Hi, there. You probably don’t even remember me. If you happen to be reading this, look up my picture and ask yourself if you’d be able to guess my name or pick me out of a line up. That’s what I thought.

I guess I can’t blame you there. We aren’t friends, and we don’t have any mutual friends — because I dropped all those friends to make sure I’d never have to see you ever again.

I stopped talking to one of my best friends, wouldn’t return his phone calls for months, avoided anyone who even knew him, just so I would never have to tell him about you or the things you did to me. I knew I couldn’t tell him — because I used to love this best friend a long time ago, when we were both stupid. I couldn’t stand to see his face change when he found out. I thought he wouldn’t be able to love me anymore.

I still don’t talk to this friend, and I don’t even know how to get in touch with him anymore. A mutual friend of ours died a couple years ago, one I didn’t really talk to anymore either, and I missed his funeral. I missed getting to see his parents, the parents who partially raised me, the ones who needed all the love they could get, because I didn’t talk to that friend or any of his friends anymore.

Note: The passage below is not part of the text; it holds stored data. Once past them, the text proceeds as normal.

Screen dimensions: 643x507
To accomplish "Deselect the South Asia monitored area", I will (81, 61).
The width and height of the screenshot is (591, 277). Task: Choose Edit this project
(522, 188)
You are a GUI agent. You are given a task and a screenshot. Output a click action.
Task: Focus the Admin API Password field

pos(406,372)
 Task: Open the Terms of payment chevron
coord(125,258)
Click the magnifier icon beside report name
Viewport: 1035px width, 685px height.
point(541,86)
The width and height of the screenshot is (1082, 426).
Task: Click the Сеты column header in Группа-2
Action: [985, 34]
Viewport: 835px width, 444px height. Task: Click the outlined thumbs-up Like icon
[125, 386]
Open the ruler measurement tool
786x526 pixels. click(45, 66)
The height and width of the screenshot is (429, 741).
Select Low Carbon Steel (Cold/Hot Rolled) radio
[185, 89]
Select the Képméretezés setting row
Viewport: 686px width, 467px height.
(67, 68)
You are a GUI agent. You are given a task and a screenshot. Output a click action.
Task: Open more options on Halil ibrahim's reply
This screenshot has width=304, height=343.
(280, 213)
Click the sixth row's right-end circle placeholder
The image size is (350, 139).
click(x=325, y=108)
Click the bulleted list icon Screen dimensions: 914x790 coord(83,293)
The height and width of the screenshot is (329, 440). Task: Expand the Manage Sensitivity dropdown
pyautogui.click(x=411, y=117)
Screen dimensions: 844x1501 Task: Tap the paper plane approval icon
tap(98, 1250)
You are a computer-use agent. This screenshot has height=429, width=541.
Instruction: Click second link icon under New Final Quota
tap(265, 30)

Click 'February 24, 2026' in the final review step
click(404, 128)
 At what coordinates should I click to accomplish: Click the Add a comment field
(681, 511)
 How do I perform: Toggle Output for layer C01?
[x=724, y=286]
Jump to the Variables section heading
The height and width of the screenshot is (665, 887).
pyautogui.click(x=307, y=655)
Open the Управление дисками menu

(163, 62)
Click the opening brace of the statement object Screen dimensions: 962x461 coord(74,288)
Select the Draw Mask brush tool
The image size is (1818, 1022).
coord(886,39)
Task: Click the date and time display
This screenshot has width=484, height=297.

I couldn’t pick up the phone. I didn’t know where to start in telling them what had happened to me. I couldn’t tell them where I’d been.

I used to blame myself for this, as I used to blame myself for a lot of things. But today, I’m going to start holding somebody else accountable. I’m going to blame you — for every stupid, horrible, awful, dirty thing you made me feel.

In case you have forgotten what you did, there’s a name for it. After everything happened, I called my friend in the morning, sobbing so hard that she couldn’t understand anything I was telling her. Even after I stopped, she still couldn’t — because I didn’t want to say it, wouldn’t say it, still can’t say it out loud. I didn’t have the words then, and they still hurt to think about.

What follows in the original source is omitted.